This might run into issues on very long comment threads since it's pulling everything rather than just those on the current page. Would probably still be an improvement up to 1000 odd depending on comments per page.

Comment #23

quicksketch

he/him

commented 11 July 2011 at 02:23

This looks pretty good overall. I find it a little bit strange that it's implemented specifically for comments, but I see why such a thing would exist instead of making it generic (you can't really do the same thing with nodes, unless you knew how they were being listed). I haven't been working much on Flag recently, so strong, well-reviewed patches will get this in.

Also related to performance, this patch would reduce a huge number of COUNT() queries, which right now we do on every flagging: #719616: Keep flag_counts current by manual in/decreasing of count.

Comment #24

sun

German

Karlsruhe

commented 29 July 2011 at 20:11

Status:

Needs review

» Needs work

+++ b/flag.inc
@@ -1411,6 +1411,28 @@ class flag_comment extends flag_flag  {
+  function is_flagged($content_id, $uid = NULL, $sid = NULL) {
...
+  function get_flagging_record($content_id, $uid = NULL, $sid = NULL, $content = NULL) {

Missing phpDoc "Overrides flag_flag::[method]()."

The phpDoc description should clarify why these methods are overridden and what they are doing differently.

+++ b/flag.module
@@ -1496,6 +1496,10 @@ function flag_get_content_id($fcid) {
+ * @param $content
+ *   Optional. The content object that corresponds to $content_id.
+ * @param $prefill
+ *   Optional. Pre-fill the static cache for the given $content.

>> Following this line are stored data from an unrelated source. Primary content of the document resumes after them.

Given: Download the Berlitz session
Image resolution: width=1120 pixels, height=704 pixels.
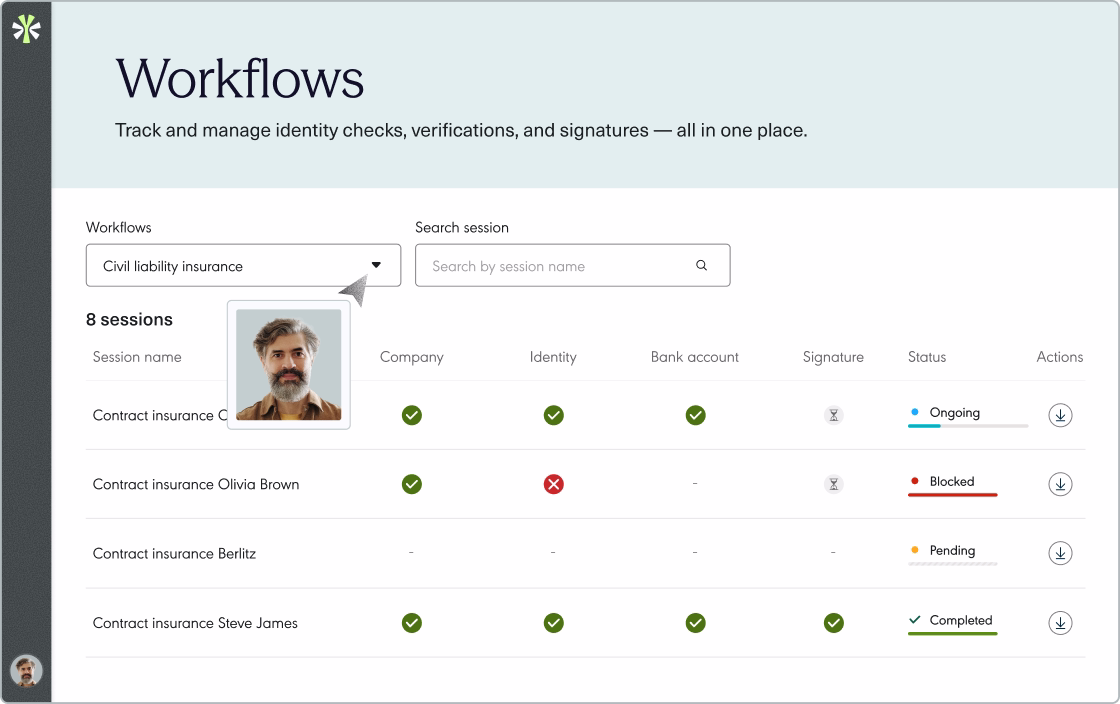Looking at the screenshot, I should (x=1060, y=553).
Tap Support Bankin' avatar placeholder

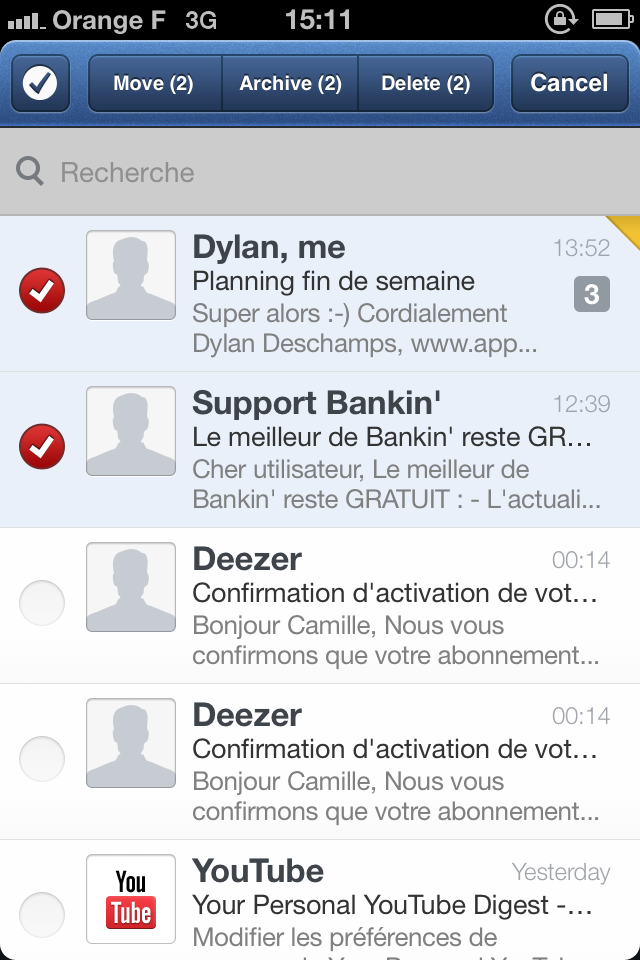[x=131, y=431]
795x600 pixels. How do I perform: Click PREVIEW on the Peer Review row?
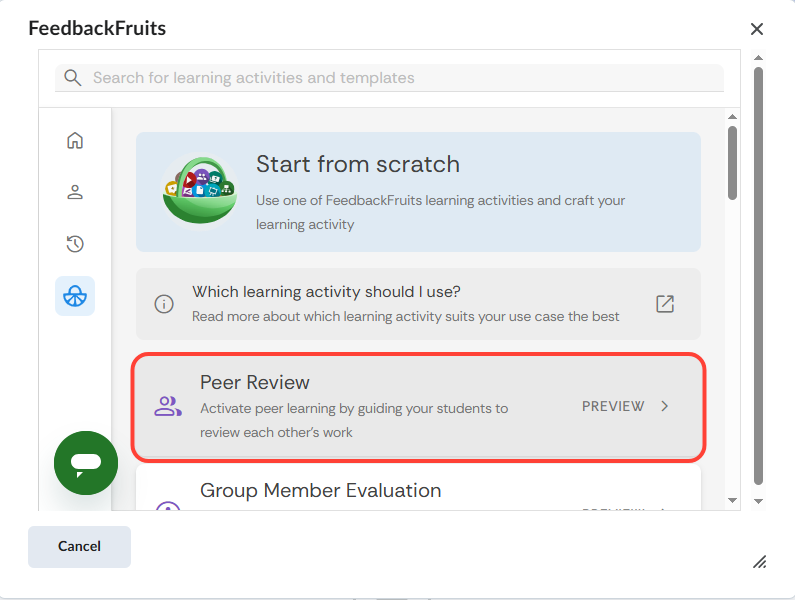pos(613,407)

I don't see a use-case nor functional logic that would support $content without $prefill == TRUE...? So why does $prefill exist?

+++ b/flag.module
@@ -1545,6 +1556,49 @@ function flag_get_user_flags($content_type, $content_id = NULL, $uid = NULL, $si
+    $result = db_query("SELECT * FROM {flag_content} WHERE content_type = '%s' AND content_id IN (" . db_placeholders($cids, 'int') . ") AND (uid = %d OR uid = 0) AND sid = %s", array_merge((array) $content_type, $cids, (array) $uid, (array) $sid));

Use array($content_type) instead of (array) $content_type casting here.

Comment #25

amateescu commented 6 August 2011 at 16:07

Status:

Needs work

» Needs review

Status	File	Size
new	1133956-flag_query_efficiency-5.patch	5.41 KB

Adressed @sun's comments from #24.

Comment #26

sun

German

Karlsruhe

commented 7 August 2011 at 19:10

+++ b/flag.inc
@@ -1411,6 +1411,41 @@ class flag_comment extends flag_flag  {
+    $prefill_cache = FALSE;
+    if (!isset($this->cached_nids[$content->nid])) {
+      $prefill_cache = TRUE;
+      $this->cached_nids[$content->nid] = $content->nid;
+    }
+    $comment = ($prefill_cache) ? $content : NULL;

Would be more natural to have

$comment = NULL;
if (...
  $comment = $content;

instead of the $prefill_cache variable.

+++ b/flag.module
@@ -1545,6 +1555,49 @@ function flag_get_user_flags($content_type, $content_id = NULL, $uid = NULL, $si
+    $result = db_query("SELECT * FROM {flag_content} WHERE content_type = '%s' AND content_id IN (" . db_placeholders($cids, 'int') . ") AND (uid = %d OR uid = 0) AND sid = %s", array_merge(array($content_type), $cids, (array) $uid, (array) $sid));

Use array($uid, $sid) in the array_merge().

Comment #27

amateescu commented 13 August 2011 at 06:51

Status	File	Size
new	1133956-flag_query_efficiency-6.patch	5.35 KB

Updated per #26. @sun, thanks for your thorough reviews!

Comment #28

lars toomre commented 13 August 2011 at 10:23

I am at a bit loss by how this comment relates to the surrounding code... There is no static cache variable or call to the function flag_get_user_flags().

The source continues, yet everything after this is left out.